且里头还有这么个波折,便特意拿起来多看了两眼。又把余者几个也大致翻看了下,才道:“这和亲之人,才气是一个,最要紧是要她自己愿意。若不然,恐怕要多生事端。虽拿了旨意去不怕她们家里不肯,只到底嫁过去的是本人,若真因此生恨,还真难料能惹出什么来。”

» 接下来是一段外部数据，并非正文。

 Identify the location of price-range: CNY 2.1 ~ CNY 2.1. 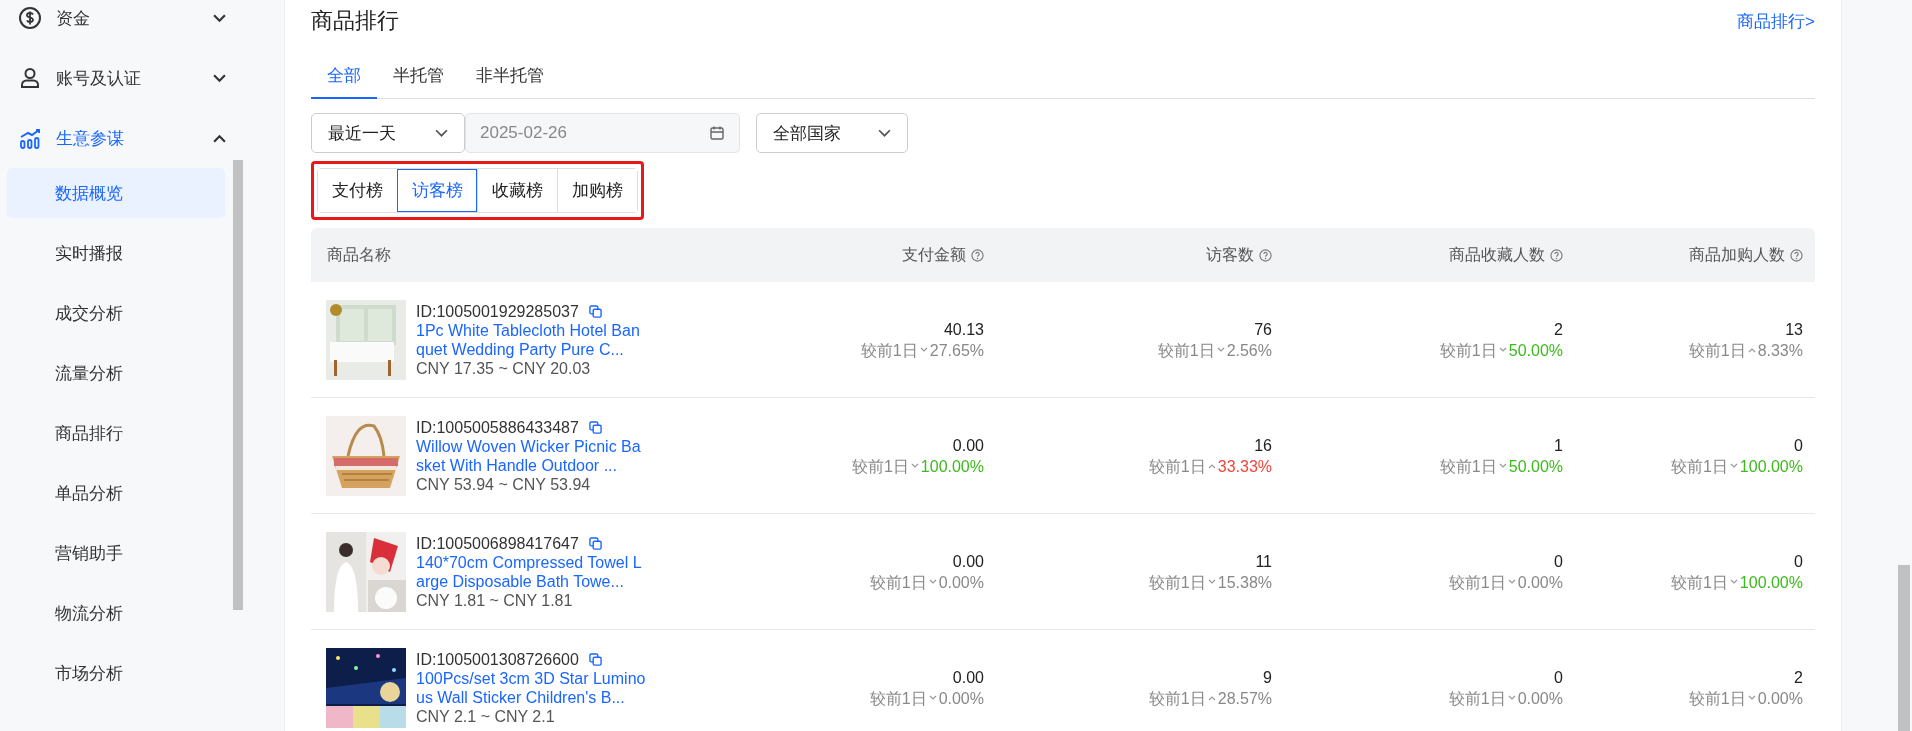
(486, 716).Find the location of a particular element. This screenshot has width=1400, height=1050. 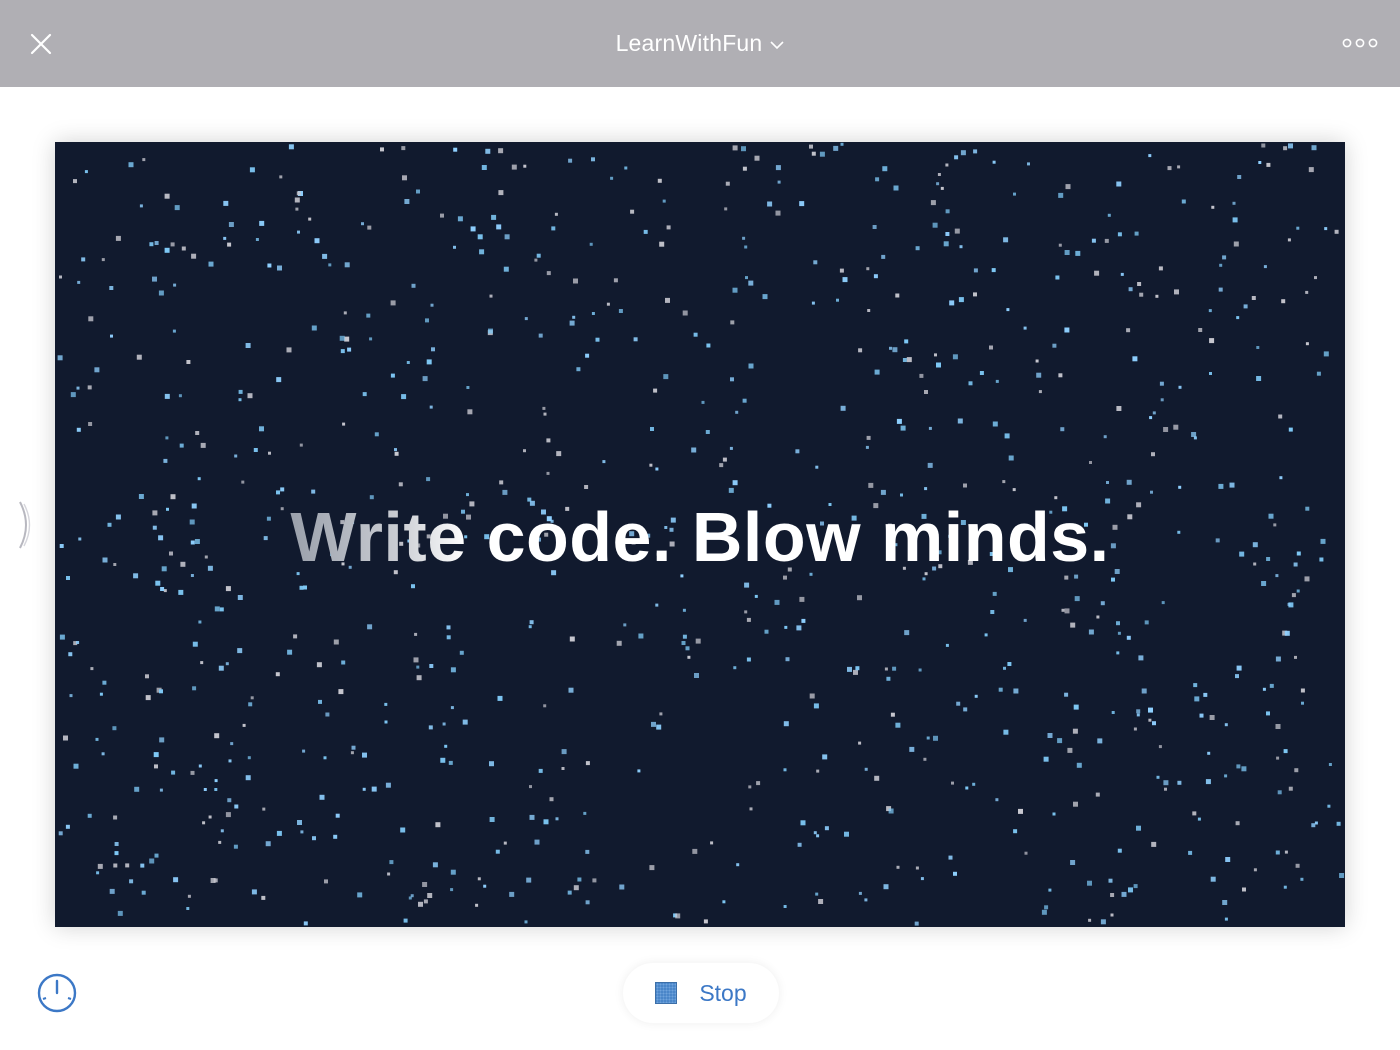

stop-button: Stop is located at coordinates (701, 993).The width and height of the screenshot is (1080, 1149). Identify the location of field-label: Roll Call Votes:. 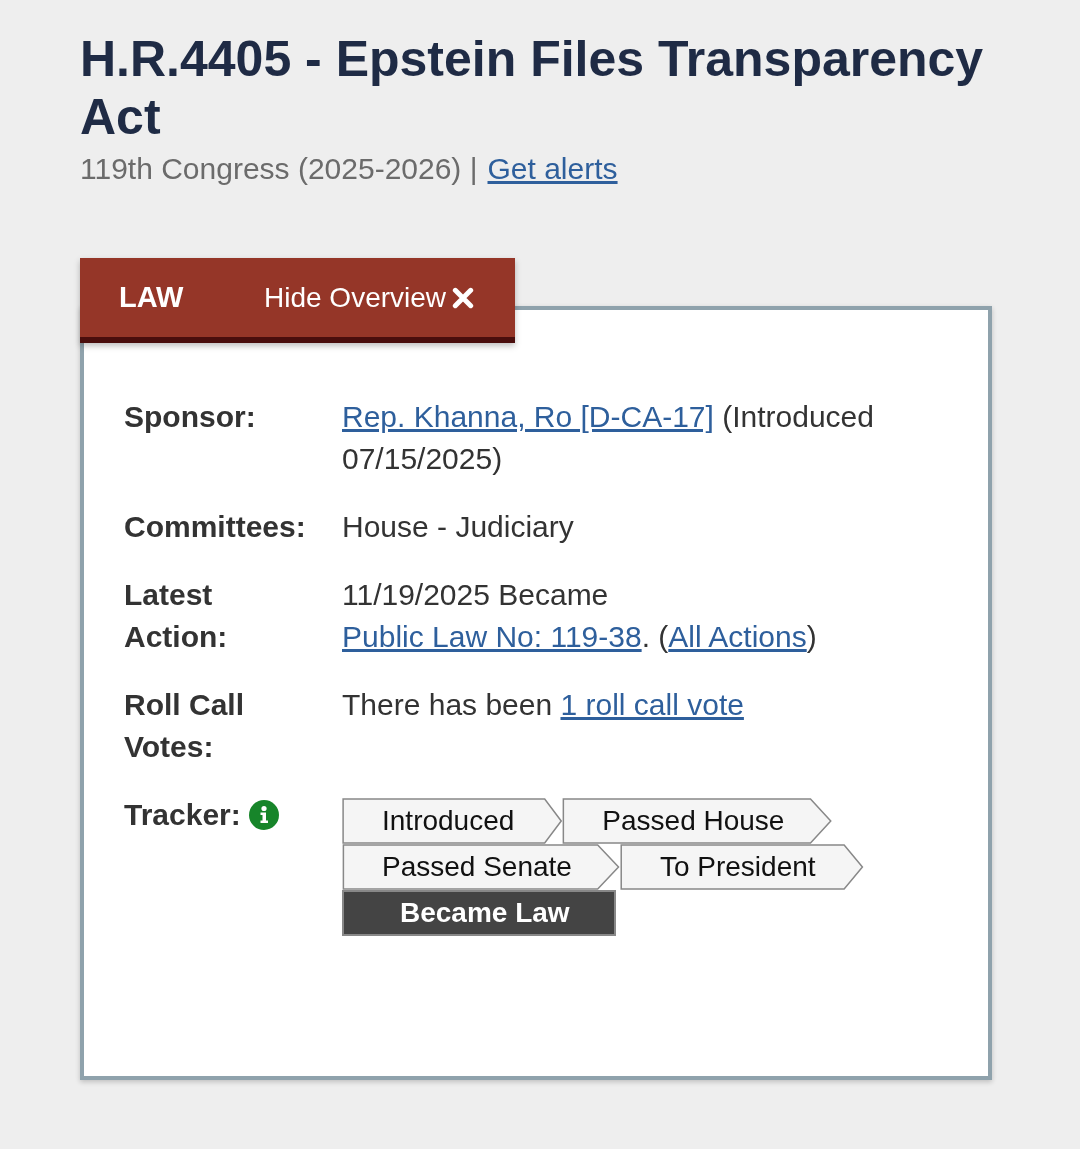
(184, 726).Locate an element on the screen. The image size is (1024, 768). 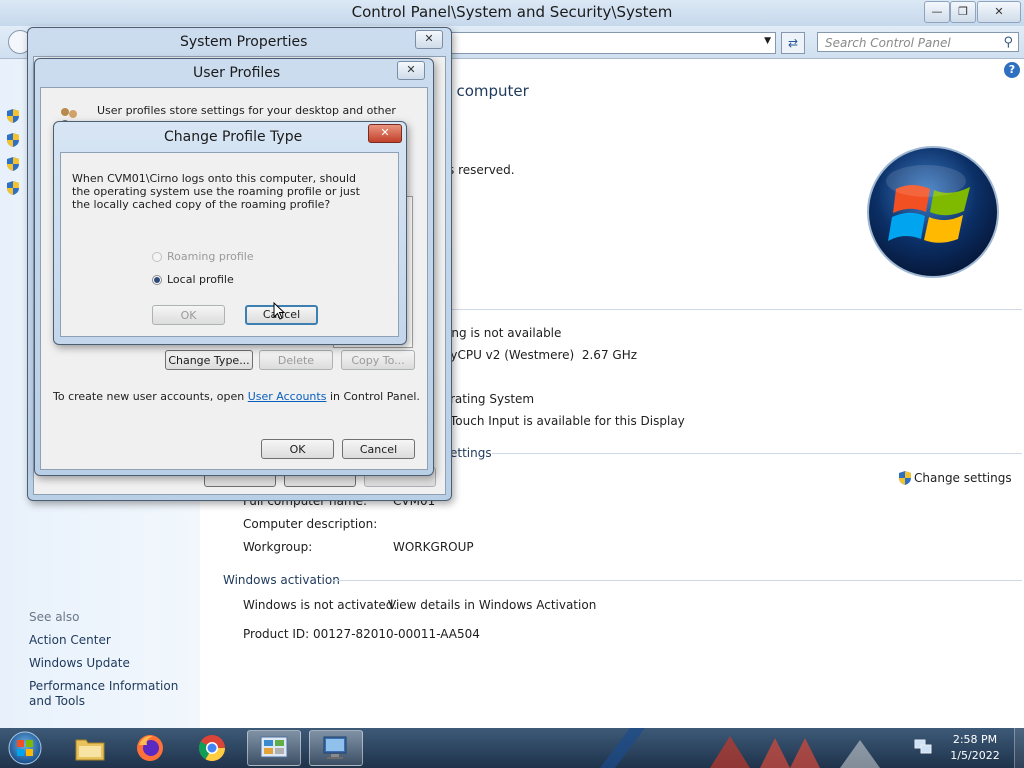
sidebar-link-action-center: Action Center is located at coordinates (70, 640).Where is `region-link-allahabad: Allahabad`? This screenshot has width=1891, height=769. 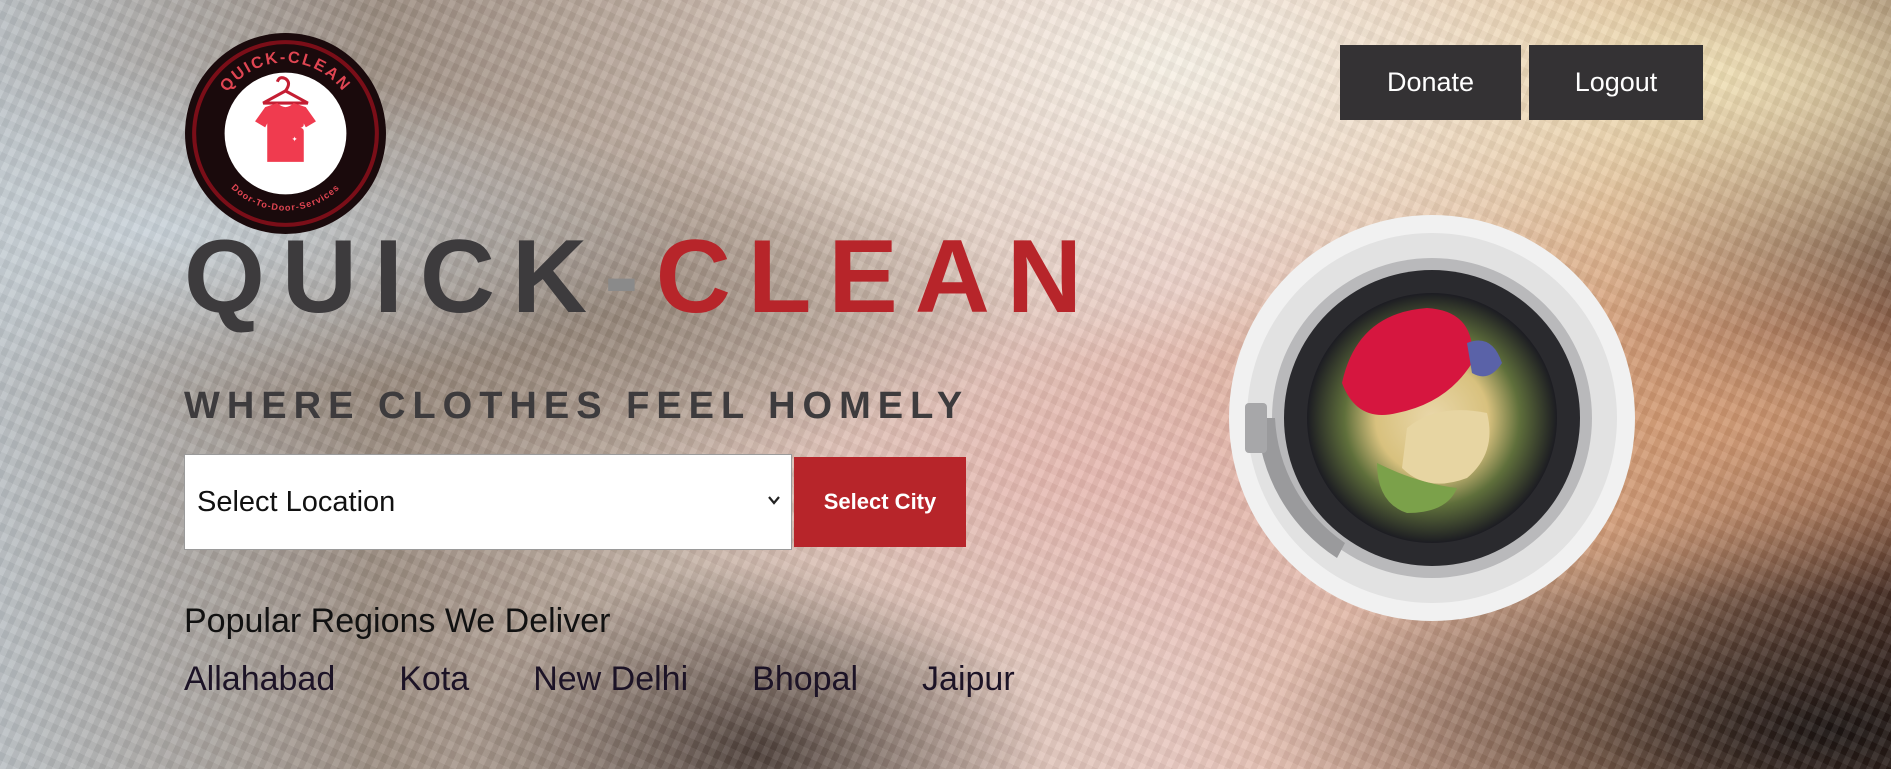
region-link-allahabad: Allahabad is located at coordinates (260, 680).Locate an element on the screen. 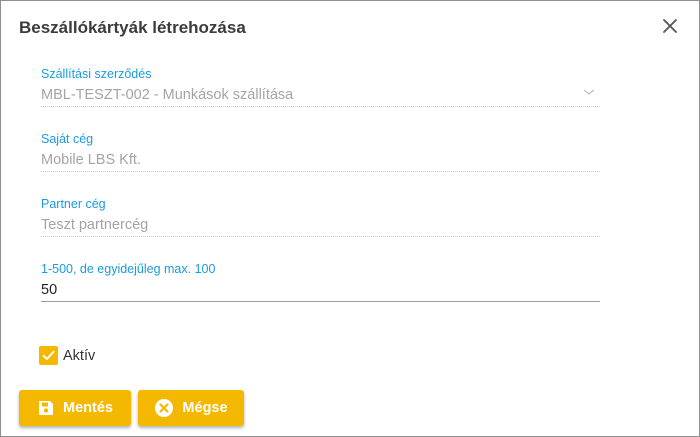  quantity-label: 1-500, de egyidejűleg max. 100 is located at coordinates (128, 269).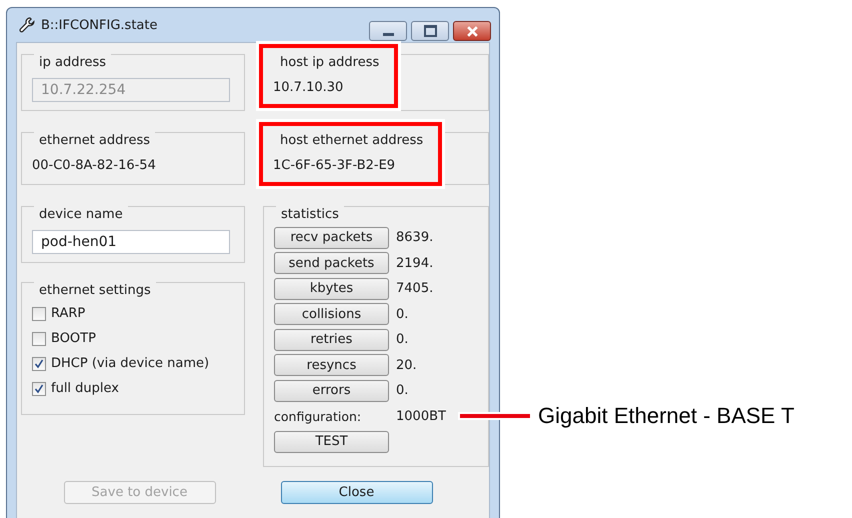 Image resolution: width=852 pixels, height=518 pixels. What do you see at coordinates (95, 291) in the screenshot?
I see `group-label: ethernet settings` at bounding box center [95, 291].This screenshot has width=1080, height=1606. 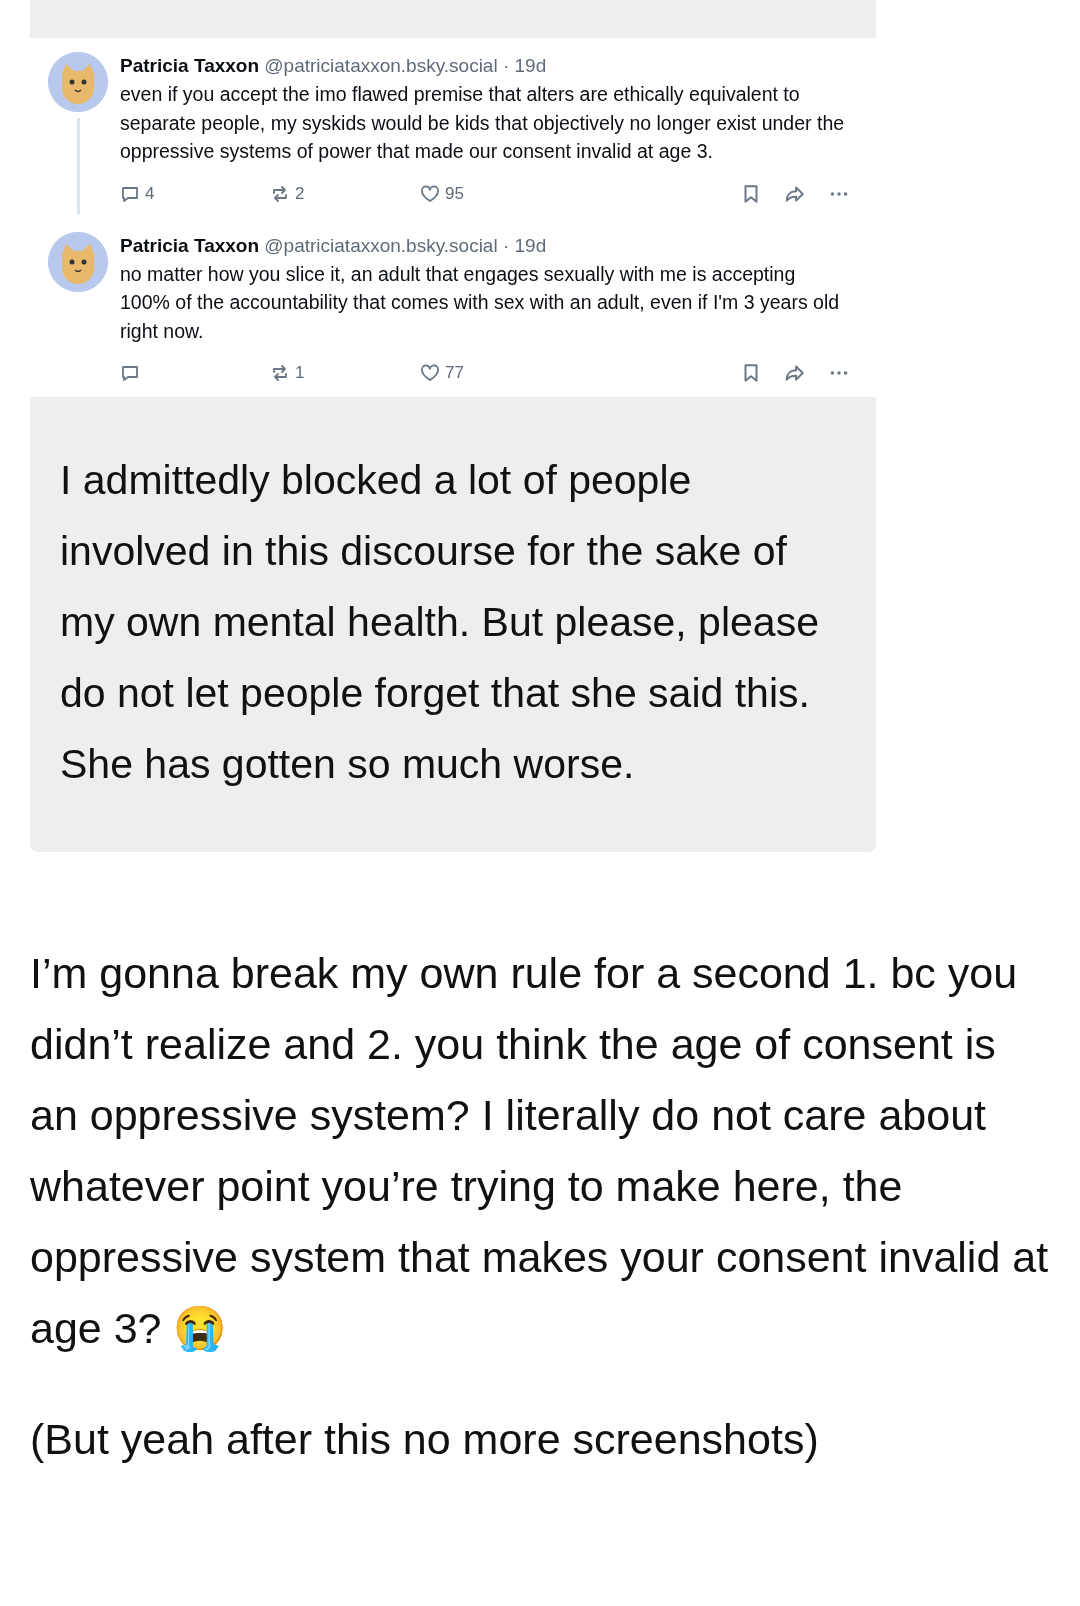 What do you see at coordinates (300, 374) in the screenshot?
I see `repost-count: 1` at bounding box center [300, 374].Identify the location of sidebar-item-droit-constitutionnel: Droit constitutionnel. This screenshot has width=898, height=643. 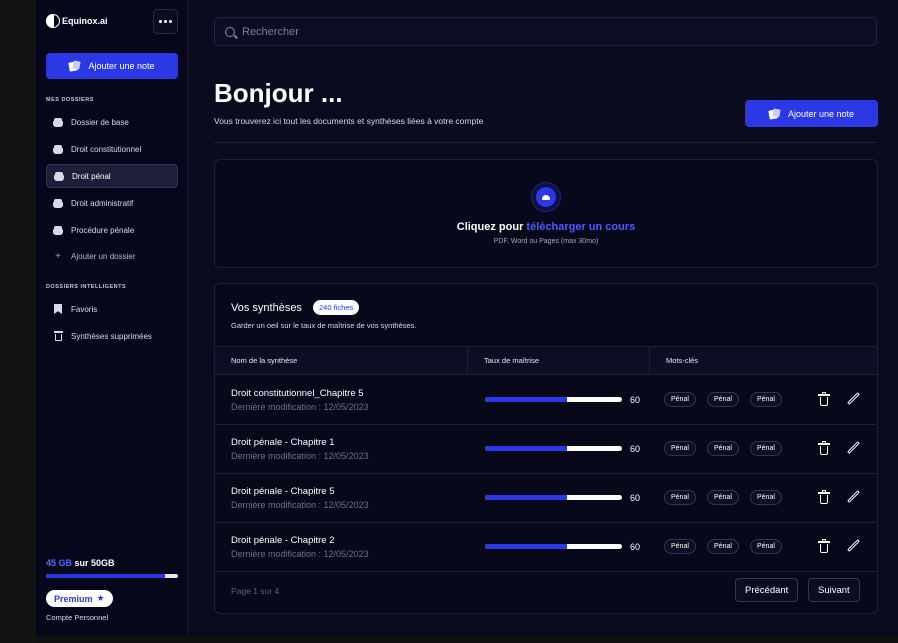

太后闻言点头,又叹道:“谈何容易。女儿家教养的时候,难道会给她讲什么国家大义?学了一辈子中馈之务、交际之道,这一下子给捅到十万八千里去,别说礼节事务,连个言语都不通的地方,且往后还有没有再见爹娘之日都难说了,有几个能乐意的?唉!”
皇帝笑道:“累得母后操心了,实在是儿子不孝。”
太后摇头:“得了,这会子你要给我寻个人来替我操这心,只怕这寻人的操心比这个还操心上百倍呢,两害相权取其轻吧。”说的皇帝也笑起来。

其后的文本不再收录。